Stored data:
================================

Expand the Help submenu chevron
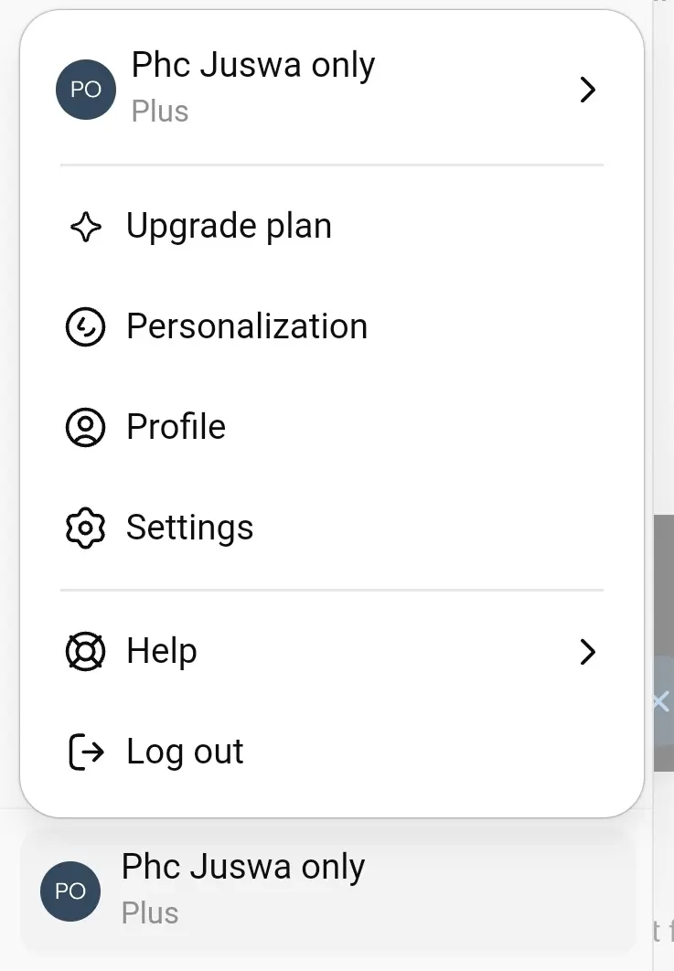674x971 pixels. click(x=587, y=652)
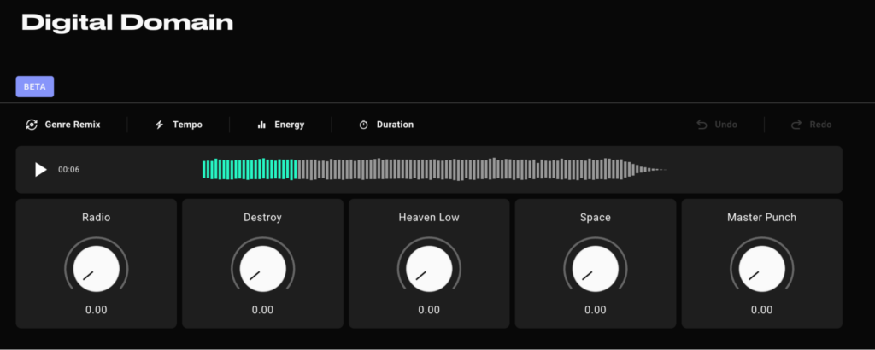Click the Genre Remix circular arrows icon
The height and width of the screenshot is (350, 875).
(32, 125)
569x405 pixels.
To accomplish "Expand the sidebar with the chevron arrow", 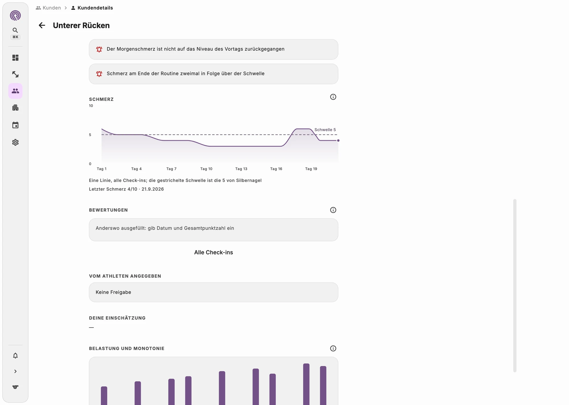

================================

PROBLEM REQUIREMENTS
Make an exact copy of the records, pictures excluded.

OUTPUT OF THE EXERCISE
Expand the Help submenu chevron
674x971 pixels. click(x=587, y=652)
Click the Genre Remix circular arrows icon
The height and width of the screenshot is (350, 875).
(32, 125)
569x405 pixels.
To accomplish "Expand the sidebar with the chevron arrow", 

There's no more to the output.